Exercise
Beginning with the line that has "The height and", write out each line down to the end of the records below exactly, and include no pictures.

Supplied data
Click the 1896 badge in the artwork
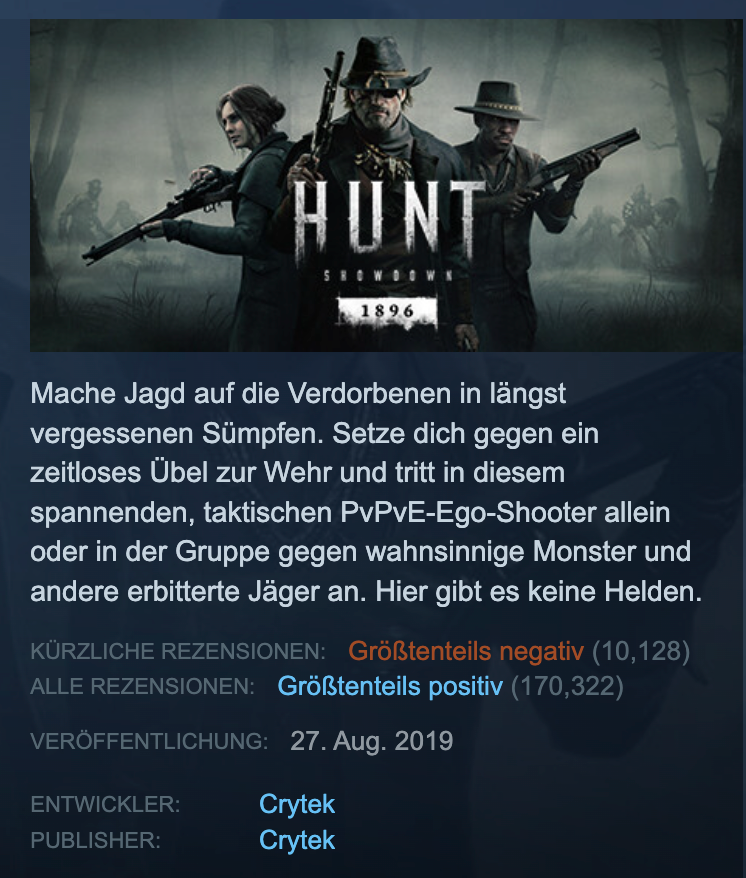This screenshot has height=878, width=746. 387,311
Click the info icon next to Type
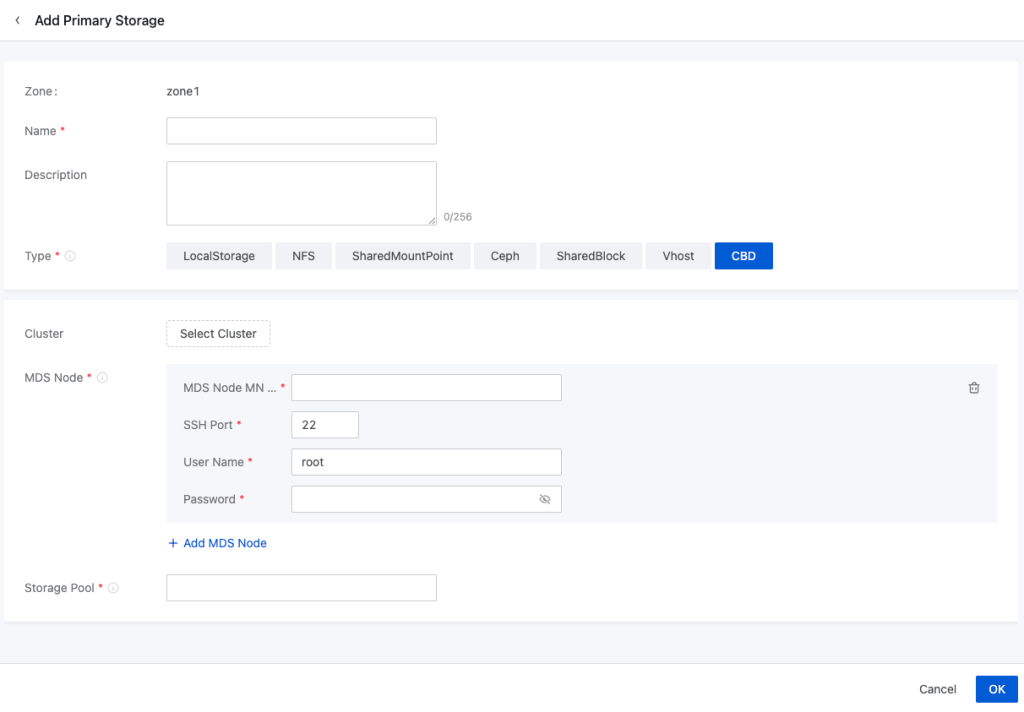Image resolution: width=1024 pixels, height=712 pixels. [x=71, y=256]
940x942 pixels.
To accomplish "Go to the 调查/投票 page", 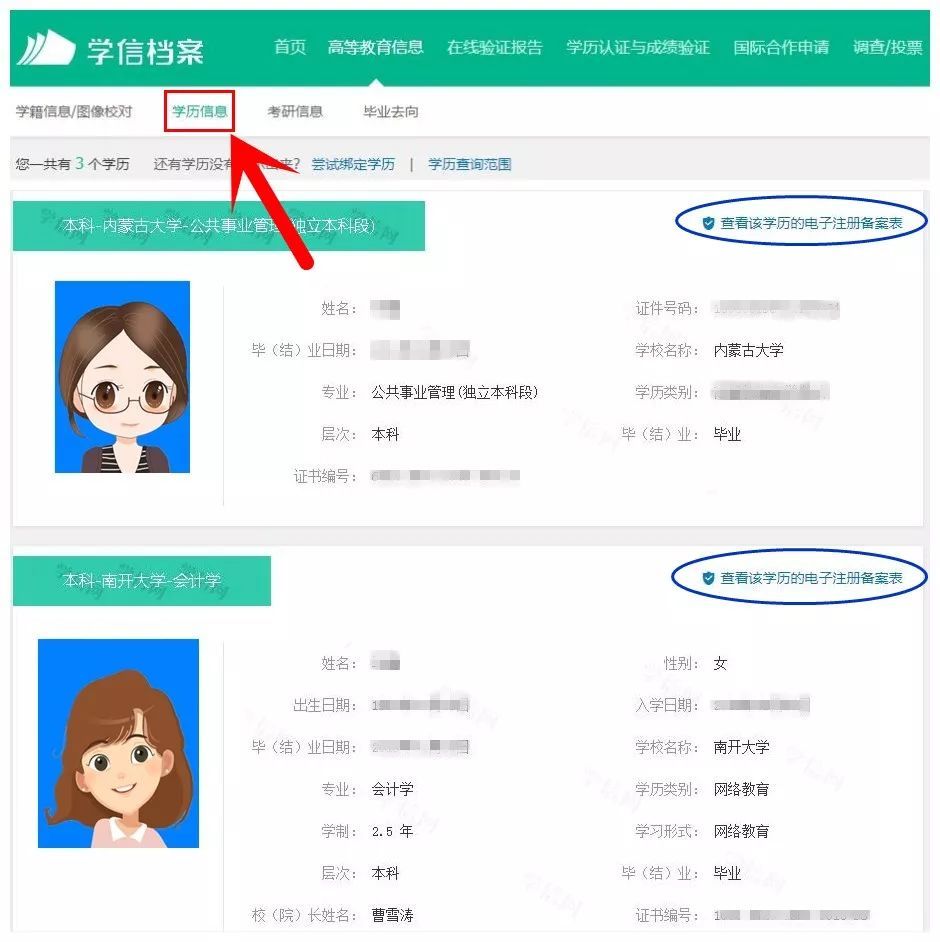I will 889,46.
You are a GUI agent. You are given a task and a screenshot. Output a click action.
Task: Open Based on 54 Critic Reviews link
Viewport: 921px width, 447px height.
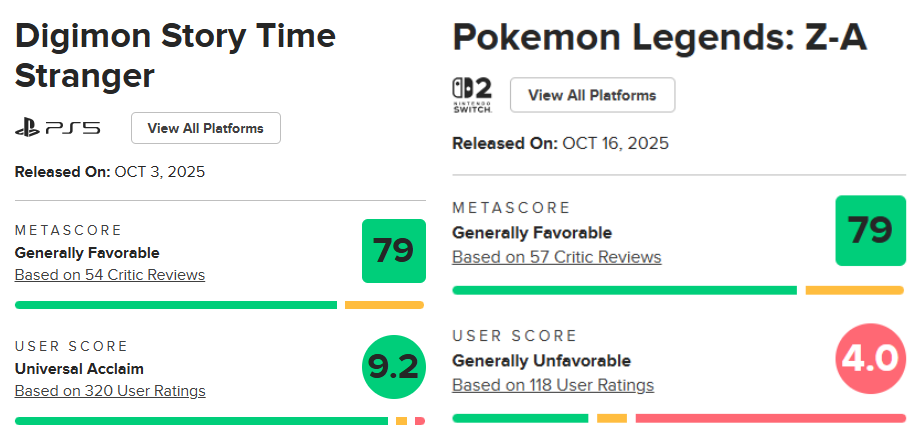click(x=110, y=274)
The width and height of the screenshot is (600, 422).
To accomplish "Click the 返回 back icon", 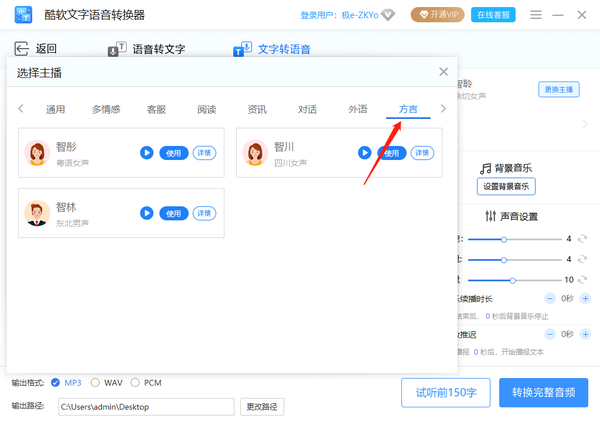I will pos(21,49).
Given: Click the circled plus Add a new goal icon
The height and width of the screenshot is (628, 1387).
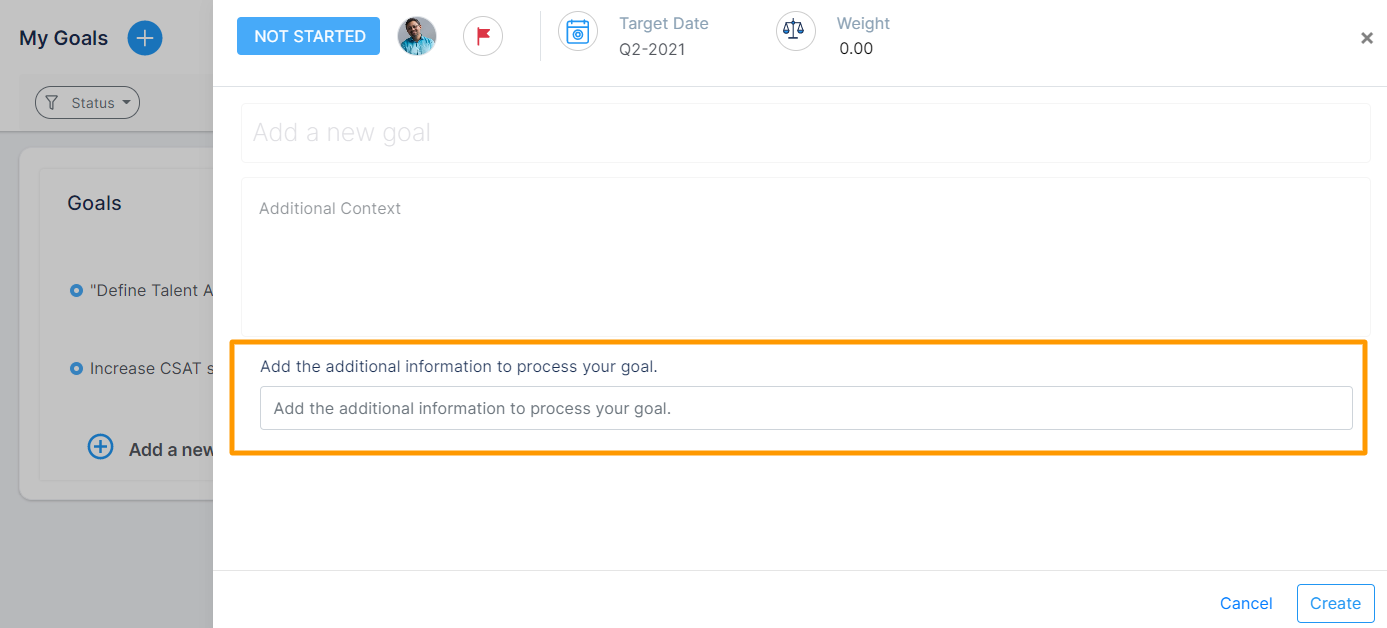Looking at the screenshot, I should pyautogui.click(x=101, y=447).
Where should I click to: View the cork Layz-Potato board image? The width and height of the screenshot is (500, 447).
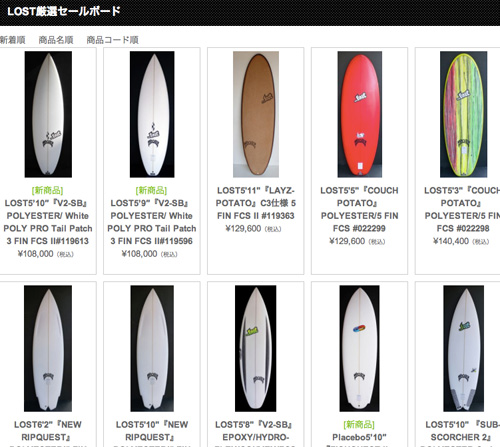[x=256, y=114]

Result of the task
The height and width of the screenshot is (628, 1387).
Looking at the screenshot, I should pyautogui.click(x=101, y=447).
Where should I click to: View the cork Layz-Potato board image? The width and height of the screenshot is (500, 447).
[x=256, y=114]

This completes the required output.